The three-sport athlete (also soccer and volleyball) injured her right knee during soccer season in April 2012, and underwent emergency surgery two days later. With the guidance of her father, Dr. Richard Rabinowitz — who operates Barrington Orthopedics but did not operate on his daughter — she began a rehabilitation program to build strength in the repaired knee.
“My dad tore his ACL five years ago, and also when he was in high school football,” Rabinowitz said. “So he knows the proper remedies, and how to massage the knee. What he did certainly helped, but he really helped by motivating me to do physical therapy.”
That included riding a stationary bike, and walking up and down stairs. Rabinowitz said that within the first week of rehab, she was able to move her leg 90 degrees. About three months later, she went back to training for volleyball, and returned in time for the 2012 season, helping the Tigers win a regional championship.
“My dad says an ACL injury is a sprint, not a marathon, so you have to take it slow in the beginning,” Rabinowitz said. “You have to wait for the right time to push yourself.

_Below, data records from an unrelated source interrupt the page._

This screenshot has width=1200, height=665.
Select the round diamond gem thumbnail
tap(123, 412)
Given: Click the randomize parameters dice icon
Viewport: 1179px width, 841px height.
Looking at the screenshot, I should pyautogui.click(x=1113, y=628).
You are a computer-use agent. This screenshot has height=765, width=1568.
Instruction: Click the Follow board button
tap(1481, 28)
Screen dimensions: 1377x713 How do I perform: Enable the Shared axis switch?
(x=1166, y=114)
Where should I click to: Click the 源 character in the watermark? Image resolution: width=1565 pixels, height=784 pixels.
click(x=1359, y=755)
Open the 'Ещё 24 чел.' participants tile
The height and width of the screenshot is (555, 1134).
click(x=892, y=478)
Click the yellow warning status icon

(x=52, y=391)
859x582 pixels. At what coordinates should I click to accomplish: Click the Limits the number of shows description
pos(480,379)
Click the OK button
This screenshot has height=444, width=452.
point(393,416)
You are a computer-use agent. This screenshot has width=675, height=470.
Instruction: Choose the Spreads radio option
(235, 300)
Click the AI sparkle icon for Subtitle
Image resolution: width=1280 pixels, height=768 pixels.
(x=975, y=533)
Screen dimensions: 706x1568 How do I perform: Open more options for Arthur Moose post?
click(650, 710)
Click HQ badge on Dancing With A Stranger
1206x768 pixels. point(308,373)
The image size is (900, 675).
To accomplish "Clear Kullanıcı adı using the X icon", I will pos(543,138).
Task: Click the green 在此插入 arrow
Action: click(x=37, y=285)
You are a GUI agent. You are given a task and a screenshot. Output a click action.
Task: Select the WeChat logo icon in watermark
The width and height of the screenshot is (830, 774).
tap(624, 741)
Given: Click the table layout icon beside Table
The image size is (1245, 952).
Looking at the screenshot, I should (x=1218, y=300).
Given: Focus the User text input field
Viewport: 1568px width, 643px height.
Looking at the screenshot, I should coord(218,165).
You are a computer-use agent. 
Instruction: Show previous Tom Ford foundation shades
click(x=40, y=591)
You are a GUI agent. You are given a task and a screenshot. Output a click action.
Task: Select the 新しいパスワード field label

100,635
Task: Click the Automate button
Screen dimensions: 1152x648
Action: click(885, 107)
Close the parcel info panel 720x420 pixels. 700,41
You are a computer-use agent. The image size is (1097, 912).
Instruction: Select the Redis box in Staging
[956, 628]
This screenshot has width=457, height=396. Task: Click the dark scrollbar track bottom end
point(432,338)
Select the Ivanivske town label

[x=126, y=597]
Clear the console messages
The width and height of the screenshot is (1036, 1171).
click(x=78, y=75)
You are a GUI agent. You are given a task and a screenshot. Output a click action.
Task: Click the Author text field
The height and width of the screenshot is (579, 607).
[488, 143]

Then, it’s all mental once you realize it’s fine. You trust the knee and body again, and go back to playing. It still hurts, but I can go out and play.”
Rabinowitz said the customized brace she wears during competition serves as a reminder — both of the injury and the need to, “keep the right stance and posture. When driving to the basket, I have to be hesitant in how I land. I can’t be out of control and land wrong.
“(The knee) is definitely not going to be the same for a year or so, so I’m hoping to have a fresh start next year.”
First-year Tigers coach Tom Kalleses is looking forward to that as well.
“She’s really stepped up and played well for us in some clutch situations this season,” he said. “But when she’s fully healthy, she has the potential to be very, very good.”